東京メトロがいよいよ10月23日に上場ということで、買うべきかどうか迷っている方も多いのではないでしょうか。私が証券会社に勤めていた頃に上場をお手伝いしたのが東京メトロであり、今回の上場には感慨深いものがあります。ぜひ私の話を皆さんの投資判断に役立てていただければと思います。(『 バリュー株投資家の見方|つばめ投資顧問 バリュー株投資家の見方|つばめ投資顧問 』栫井駿介)
プロフィール:栫井駿介(かこいしゅんすけ)
株式投資アドバイザー、証券アナリスト。1986年、鹿児島県生まれ。県立鶴丸高校、東京大学経済学部卒業。大手証券会社にて投資銀行業務に従事した後、2016年に独立しつばめ投資顧問設立。2011年、証券アナリスト第2次レベル試験合格。2015年、大前研一氏が主宰するBOND-BBTプログラムにてMBA取得。
盤石だが成長性なし?
私が新卒で証券会社に入社したのが2009年で、入社してすぐに関わったのが東京メトロの上場でした。
当時はその1~2年後には上場できるように進めていたのですが、東日本大震災や都政の問題、そしてコロナ禍の赤字などでなかなか上場に至りませんでした。
それがいよいよ上場できる環境になったということです。
東京メトロが良い企業なのかという点では、鉄道会社としてはピカピカの企業であると言えるかと思います。
東京の地下鉄は東京メトロだけで180駅あり、それぞれに需要があって多くの人が利用しています。
地下に線路を作るには地上の10倍のお金がかかると言われる中で、地上の交通の妨げにならないように明治時代から国や政府が中心となって地下鉄を敷いてきました。
今はその恩恵にあずかっているということです。
東京メトロの業績を見てみると、営業利益率が16~17%くらいあります。
他の鉄道会社と比べると、JR東日本12.6%、東急9.1%、小田急12.4%、京王10.7%、西武10.0%ということで、百貨店事業などを行っている会社とは一概に比べることはできませんが、鉄道の部分だけを見ても東京メトロの営業利益率は圧倒的です。
逆に言うと、現状が非常に良いだけに保守的な会社でもあります。
地下を掘り進めて鉄道事業をさらに伸ばしていくような状況ではありません。
延伸計画もいくつかありますが、2040年頃に開通予定という先の長い話です。
よって、鉄道事業での成長性は正直厳しいです。
人口の東京一極集中で盤石ではありますが、ここからさらに増えるという状況ではなくなっています。
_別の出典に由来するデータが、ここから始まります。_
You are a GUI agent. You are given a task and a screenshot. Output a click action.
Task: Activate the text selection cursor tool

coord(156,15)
鉄道事業での成長は難しいとなると、他の部分はどうかという話になります。
不動産や広告事業も営業利益が高く、東京メトロも行っています。
しかし、地下のパイプを保有しているだけで土地を持っているわけではないという地下鉄のデメリットが出てしまい、どんどん開発を進めていくような企業にはなれていません。
駅ビルを他社と共同で権利を持っていたりはします。
例えばJR東日本は土地を持っているので地上部分の開発を進めていますし、大きな駅ビルを建てるなど、不動産事業を展開していて、それと比べると東京メトロは弱い部分があります。
つまり、東京メトロは成長性を期待する企業ではないということです。
現に、私が関わっていた2009年頃の純利益は400~500億円でしたが、現在でもまったく同程度です。
期待は「配当」
成長性が無い企業の何に期待するかというと、配当ということになります。
東京メトロは2023年度の業績に対して配当性向が約50%となる40円の配当を出すと言っています。
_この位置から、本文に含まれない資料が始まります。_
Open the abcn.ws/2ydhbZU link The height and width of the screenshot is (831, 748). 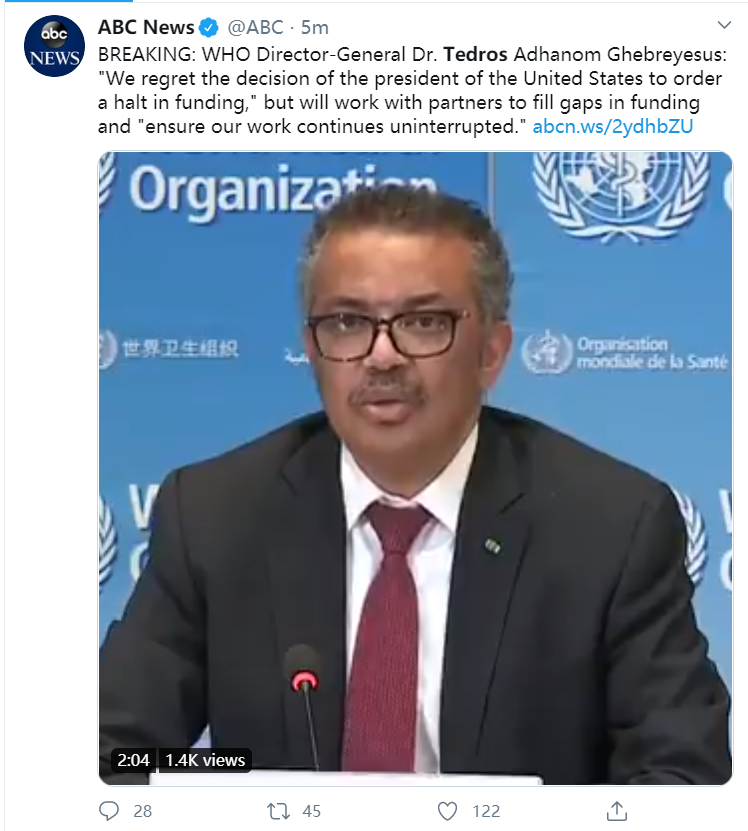pyautogui.click(x=612, y=127)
JR東日本や他の鉄道会社の配当性向は30%くらいなのでかなり高い水準です。
東京メトロの想定売出価格は1,100円となっていて、それに対して40円の配当となると、配当利回りは3.6%となります。
JR東日本1.8%、東急1.18%、小田急1.8%、京王2.0%というところなので、かなり高いです。
成長性は無いけれども、3%超の配当を受け取り続けられるならメリットがあると考えられます。
ただ、気を付けなければならないのが、今の想定売出価格はあくまでも仮の数字だということです。